De 2e vraag kan niet positief worden beantwoord. Hier moeten alle omstandigheden worden meegewogen, w.o. de aard van de gewijzigde omstandigheden die tot het voorstel aanleiding hebben gegeven, aard en ingrijpendheid van het voorstel, het belang van NRF bij het voorstel en het belang van de werknemers bij het ongewijzigd blijven van arbeidsvoorwaarden. Hier is sprake van wijziging van een primaire arbeidsvoorwaarde. De bijdrage in de pensioenpremie brengt immers verlaging van het nettoloon mee. Deze verlaging bedraagt kennelijk, afhankelijk van de hoogte van het loon, 3,5% tot 6%. Het gaat dus om een substantiële verlaging. Het belang van de werknemers bij het ongewijzigd blijven van het (netto)loon is evident en komt groot gewicht toe. Waar de rechter zich in het algemeen terughoudend moet opstellen m.b.t. het goedkeuren van eenzijdige wijziging van een arbeidsvoorwaarde door een werkgever, geldt dat temeer t.a.v. een wijziging die verlaging van het nettoloon ten gevolge heeft. Van betekenis is voorts dat de fabrieken van NRF kennelijk verliesgevend zijn, maar dat niet is gesteld of gebleken dat, zonder de onderhavige wijziging, sluiting ervan onafwendbaar is of faillissement onafwendbaar is. Integendeel, NRF maakt blijkens de gedeponeerde jaarrekeningen ieder jaar een behoorlijke winst. De wijziging van de arbeidsvoorwaarden is dus bepaald nog geen ultimum remedium. Daarom kan de wijziging niet als redelijk worden aangemerkt.

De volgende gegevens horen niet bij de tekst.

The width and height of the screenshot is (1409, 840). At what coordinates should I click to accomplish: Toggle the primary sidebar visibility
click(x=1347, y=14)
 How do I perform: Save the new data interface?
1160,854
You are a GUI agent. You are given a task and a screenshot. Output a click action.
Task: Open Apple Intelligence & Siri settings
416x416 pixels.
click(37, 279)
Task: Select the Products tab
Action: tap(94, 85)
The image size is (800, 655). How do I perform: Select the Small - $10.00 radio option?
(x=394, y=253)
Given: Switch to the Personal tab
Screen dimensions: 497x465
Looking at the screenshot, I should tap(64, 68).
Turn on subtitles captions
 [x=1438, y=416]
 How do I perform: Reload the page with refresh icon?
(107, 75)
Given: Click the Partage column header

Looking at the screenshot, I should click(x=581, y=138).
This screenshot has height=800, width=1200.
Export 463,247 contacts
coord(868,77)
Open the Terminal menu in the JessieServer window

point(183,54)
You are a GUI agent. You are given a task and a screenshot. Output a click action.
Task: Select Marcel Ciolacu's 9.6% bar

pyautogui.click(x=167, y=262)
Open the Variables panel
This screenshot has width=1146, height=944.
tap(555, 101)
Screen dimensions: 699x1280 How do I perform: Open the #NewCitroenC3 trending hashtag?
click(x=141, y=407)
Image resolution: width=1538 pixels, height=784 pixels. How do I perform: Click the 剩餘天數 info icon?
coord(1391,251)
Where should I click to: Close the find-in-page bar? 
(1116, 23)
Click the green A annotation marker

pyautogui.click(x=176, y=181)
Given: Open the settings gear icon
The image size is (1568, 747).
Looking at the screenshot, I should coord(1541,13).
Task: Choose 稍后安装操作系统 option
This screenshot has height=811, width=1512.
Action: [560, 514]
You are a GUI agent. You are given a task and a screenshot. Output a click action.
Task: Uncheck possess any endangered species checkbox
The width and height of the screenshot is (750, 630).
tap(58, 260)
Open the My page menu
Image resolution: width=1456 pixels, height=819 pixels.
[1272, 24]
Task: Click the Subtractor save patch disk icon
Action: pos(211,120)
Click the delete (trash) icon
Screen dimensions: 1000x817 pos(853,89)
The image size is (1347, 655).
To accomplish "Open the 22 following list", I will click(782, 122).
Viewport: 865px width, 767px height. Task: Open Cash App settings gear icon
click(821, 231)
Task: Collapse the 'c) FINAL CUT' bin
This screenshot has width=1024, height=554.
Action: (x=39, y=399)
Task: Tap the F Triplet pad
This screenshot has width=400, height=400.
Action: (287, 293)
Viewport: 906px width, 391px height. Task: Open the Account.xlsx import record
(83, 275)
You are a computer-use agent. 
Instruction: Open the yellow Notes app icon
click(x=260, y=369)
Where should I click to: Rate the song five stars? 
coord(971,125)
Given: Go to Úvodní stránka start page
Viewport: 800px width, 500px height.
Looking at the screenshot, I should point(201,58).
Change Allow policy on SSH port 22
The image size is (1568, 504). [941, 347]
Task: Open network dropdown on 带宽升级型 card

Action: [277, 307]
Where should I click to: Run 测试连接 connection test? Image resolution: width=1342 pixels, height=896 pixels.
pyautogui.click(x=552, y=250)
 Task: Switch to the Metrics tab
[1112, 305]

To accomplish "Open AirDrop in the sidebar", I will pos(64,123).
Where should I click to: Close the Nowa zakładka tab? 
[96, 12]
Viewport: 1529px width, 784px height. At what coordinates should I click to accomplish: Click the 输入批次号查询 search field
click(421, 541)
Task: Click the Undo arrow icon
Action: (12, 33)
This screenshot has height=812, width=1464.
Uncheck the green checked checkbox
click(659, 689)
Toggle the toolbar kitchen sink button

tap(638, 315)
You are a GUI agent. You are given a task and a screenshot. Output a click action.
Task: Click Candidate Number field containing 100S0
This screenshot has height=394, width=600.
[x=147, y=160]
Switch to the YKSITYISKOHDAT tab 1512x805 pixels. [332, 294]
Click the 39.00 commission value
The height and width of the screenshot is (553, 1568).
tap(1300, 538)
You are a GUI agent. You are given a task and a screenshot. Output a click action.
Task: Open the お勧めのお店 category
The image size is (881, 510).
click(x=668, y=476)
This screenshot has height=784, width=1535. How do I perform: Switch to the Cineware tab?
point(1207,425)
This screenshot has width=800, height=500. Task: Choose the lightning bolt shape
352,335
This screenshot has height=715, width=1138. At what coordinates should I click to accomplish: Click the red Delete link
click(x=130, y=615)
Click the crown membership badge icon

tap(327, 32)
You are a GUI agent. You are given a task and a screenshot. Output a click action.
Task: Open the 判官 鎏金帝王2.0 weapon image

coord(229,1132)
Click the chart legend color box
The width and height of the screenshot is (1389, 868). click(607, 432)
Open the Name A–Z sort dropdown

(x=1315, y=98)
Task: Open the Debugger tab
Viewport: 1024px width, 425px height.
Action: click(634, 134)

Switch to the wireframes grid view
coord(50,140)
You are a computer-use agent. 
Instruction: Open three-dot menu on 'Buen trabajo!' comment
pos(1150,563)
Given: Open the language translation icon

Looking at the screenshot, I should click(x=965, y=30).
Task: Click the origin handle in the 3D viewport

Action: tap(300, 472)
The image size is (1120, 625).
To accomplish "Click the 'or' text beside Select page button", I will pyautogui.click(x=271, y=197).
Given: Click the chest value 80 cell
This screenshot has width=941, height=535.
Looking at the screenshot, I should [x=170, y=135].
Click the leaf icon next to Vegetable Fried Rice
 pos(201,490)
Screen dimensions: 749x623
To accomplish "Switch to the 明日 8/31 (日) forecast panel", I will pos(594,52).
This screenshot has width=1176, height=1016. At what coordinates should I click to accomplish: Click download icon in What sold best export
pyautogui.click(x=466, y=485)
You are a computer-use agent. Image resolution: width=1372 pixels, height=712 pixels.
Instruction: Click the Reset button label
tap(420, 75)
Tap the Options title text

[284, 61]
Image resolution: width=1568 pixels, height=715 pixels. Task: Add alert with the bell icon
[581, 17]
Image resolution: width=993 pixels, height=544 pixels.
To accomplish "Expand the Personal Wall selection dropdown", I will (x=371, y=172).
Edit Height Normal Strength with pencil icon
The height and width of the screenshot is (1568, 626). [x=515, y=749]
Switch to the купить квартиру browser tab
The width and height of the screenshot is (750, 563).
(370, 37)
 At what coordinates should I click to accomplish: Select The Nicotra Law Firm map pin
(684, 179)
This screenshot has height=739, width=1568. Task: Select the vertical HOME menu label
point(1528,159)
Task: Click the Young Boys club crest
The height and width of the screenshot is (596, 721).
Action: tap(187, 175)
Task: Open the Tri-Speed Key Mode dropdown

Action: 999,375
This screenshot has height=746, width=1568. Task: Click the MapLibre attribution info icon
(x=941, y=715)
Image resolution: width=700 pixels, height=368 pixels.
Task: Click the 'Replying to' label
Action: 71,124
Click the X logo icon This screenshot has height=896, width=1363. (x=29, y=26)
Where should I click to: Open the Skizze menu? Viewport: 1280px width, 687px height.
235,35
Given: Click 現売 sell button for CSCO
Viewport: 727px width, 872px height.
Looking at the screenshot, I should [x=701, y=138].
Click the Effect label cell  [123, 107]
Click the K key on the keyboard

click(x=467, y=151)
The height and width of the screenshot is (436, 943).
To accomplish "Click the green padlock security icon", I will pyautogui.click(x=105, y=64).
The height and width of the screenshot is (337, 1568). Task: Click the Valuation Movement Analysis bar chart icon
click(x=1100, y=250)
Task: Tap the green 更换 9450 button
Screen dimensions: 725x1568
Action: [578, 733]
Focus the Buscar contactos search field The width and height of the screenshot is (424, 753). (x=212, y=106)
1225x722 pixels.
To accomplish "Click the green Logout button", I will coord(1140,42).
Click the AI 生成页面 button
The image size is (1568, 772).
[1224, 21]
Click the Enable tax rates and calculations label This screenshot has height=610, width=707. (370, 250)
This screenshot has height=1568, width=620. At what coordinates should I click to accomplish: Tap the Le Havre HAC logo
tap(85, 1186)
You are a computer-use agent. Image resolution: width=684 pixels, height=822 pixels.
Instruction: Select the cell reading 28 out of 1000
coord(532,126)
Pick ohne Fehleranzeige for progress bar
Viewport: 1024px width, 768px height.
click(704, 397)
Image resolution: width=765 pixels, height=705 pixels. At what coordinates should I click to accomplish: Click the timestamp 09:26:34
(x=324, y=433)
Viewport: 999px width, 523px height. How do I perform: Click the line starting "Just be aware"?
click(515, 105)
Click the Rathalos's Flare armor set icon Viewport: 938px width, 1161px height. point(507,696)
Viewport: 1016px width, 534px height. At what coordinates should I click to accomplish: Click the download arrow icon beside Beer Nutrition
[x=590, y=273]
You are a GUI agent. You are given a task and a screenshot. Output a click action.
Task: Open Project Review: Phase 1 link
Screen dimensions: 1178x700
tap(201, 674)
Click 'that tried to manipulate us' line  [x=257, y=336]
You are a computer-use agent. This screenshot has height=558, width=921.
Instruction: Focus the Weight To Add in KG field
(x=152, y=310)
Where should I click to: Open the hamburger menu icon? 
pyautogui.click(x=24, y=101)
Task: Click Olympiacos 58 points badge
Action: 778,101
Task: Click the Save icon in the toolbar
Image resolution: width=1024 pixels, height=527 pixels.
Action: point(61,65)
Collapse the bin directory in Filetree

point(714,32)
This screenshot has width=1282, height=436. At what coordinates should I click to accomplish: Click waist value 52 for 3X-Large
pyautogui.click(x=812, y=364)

Dit brengt mee dat aanvaarding van de wijziging in redelijkheid niet van de werknemers kan worden gevergd. Daaraan doet niet af dat de OR met de wijziging heeft ingestemd en dat blijkbaar een groot aantal werknemers heeft ingestemd met de wijziging, althans daartegen geen overwegende bezwaren heeft. De vorderingen zijn dus toewijsbaar.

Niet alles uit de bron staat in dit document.